- Document
• • • • •

Beoordeling van de schending van een balansgarantie bij de koop van aandelen en de klachtplicht

In deze zaak heeft Glasius B.V. hoger beroep ingesteld tegen Rivello Investments B.V. en een andere geïntimeerde, naar aanleiding van een geschil over de schending van een balansgarantie bij de koop van aandelen in Minpex B.V. De rechtbank Midden-Nederland had eerder de vorderingen van Glasius afgewezen. Glasius stelde dat Rivello de balansgarantie had geschonden, wat leidde tot schade van € 450.000. De rechtbank oordeelde dat Glasius niet tijdig had geklaagd over de vermeende schending, wat volgens de gedaagden een schending van de klachtplicht inhield. Het hof heeft de procedure in hoger beroep behandeld, waarbij het hof de grieven van Glasius thematisch heeft behandeld. Het hof concludeerde dat Glasius niet heeft aangetoond dat de balansgarantie was geschonden en dat hij niet tijdig had geklaagd. Het hof bekrachtigde de eerdere uitspraken van de rechtbank en veroordeelde Glasius tot betaling van de proceskosten. De uitspraak benadrukt het belang van tijdige klachten en de bewijslast die op de eiser rust in dergelijke geschillen.

• • • • •

- Ruwe gegevens
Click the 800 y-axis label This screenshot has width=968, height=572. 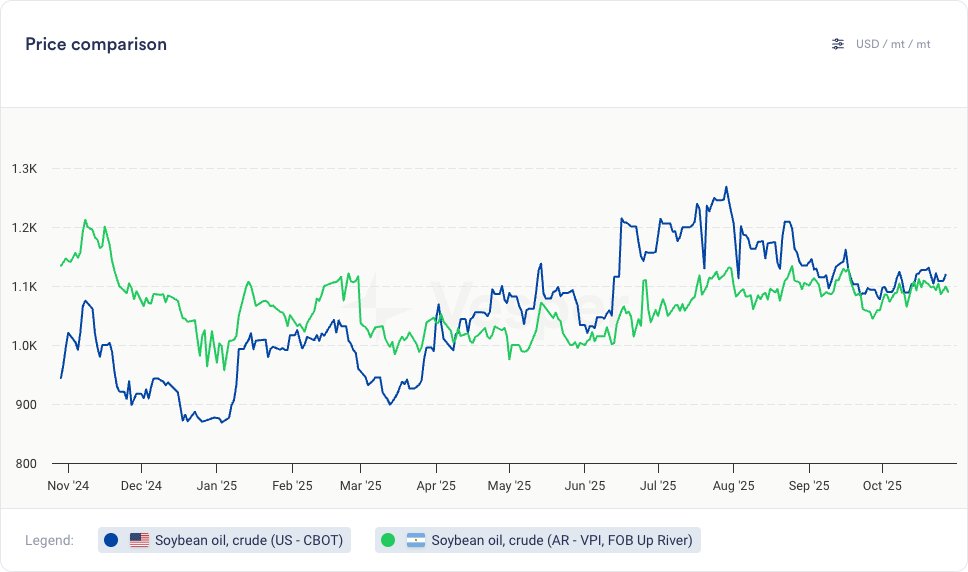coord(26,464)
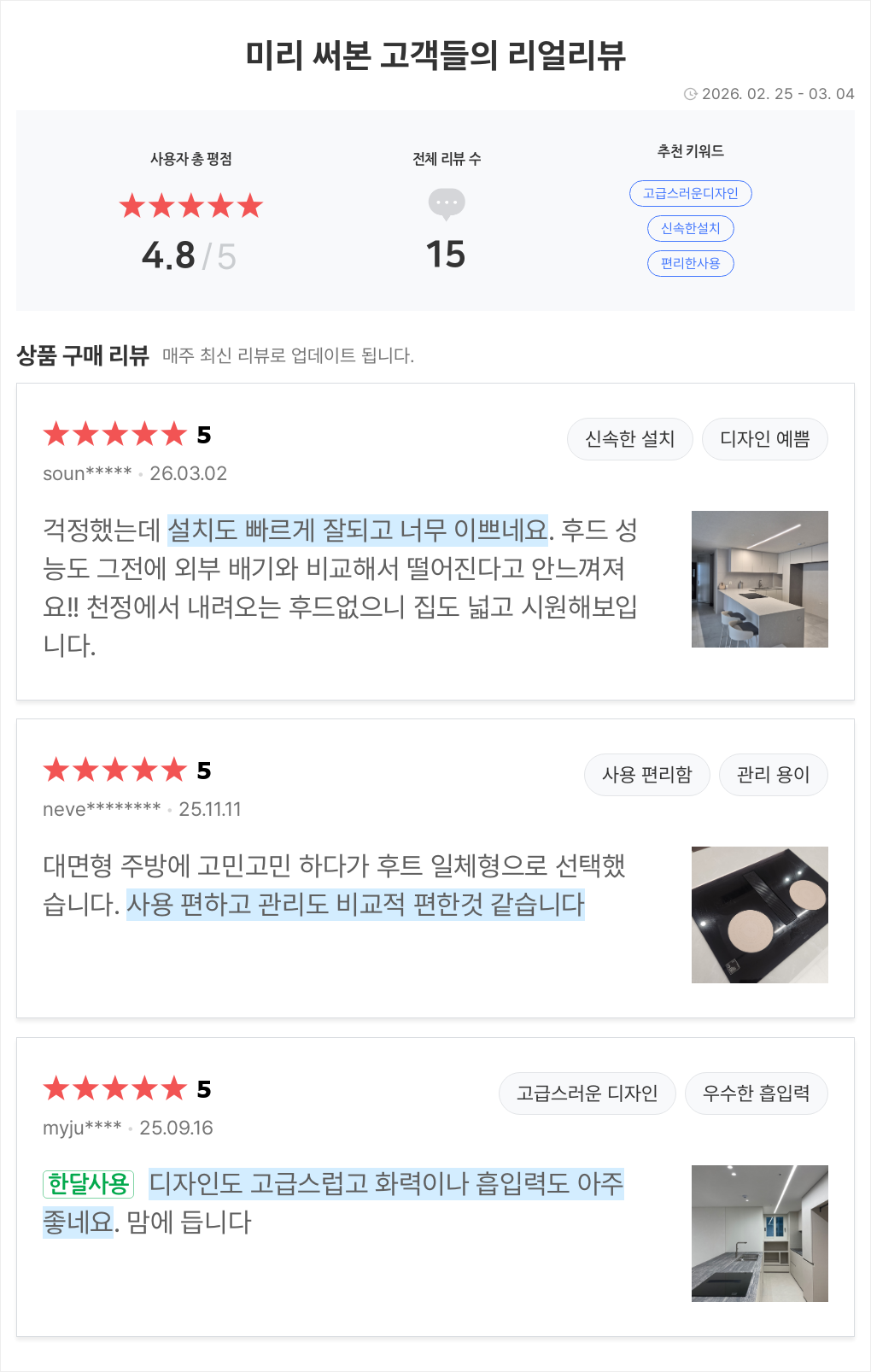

• • • • •

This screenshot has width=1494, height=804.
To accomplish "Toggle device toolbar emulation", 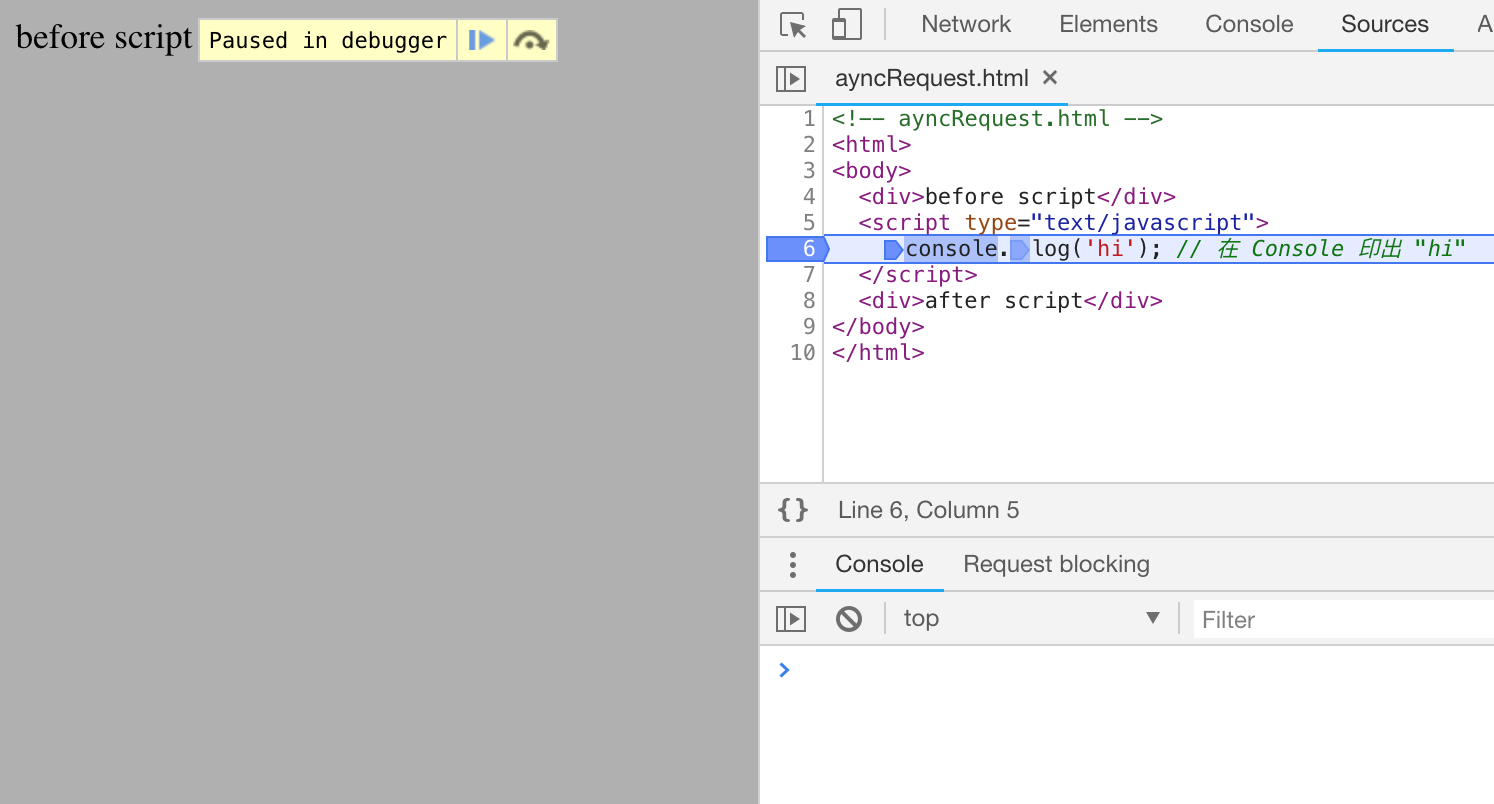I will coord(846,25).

• • • • •

- Opdracht
Beantwoord deze vragen over het document:
(a) In welke vennootschap werden de aandelen gekocht?
(b) Hoeveel schade stelde Glasius te hebben geleden?
(c) Wie moest van het hof de proceskosten betalen?

- Uitgewerkte opgave
(a) Minpex B.V.
(b) € 450.000
(c) Glasius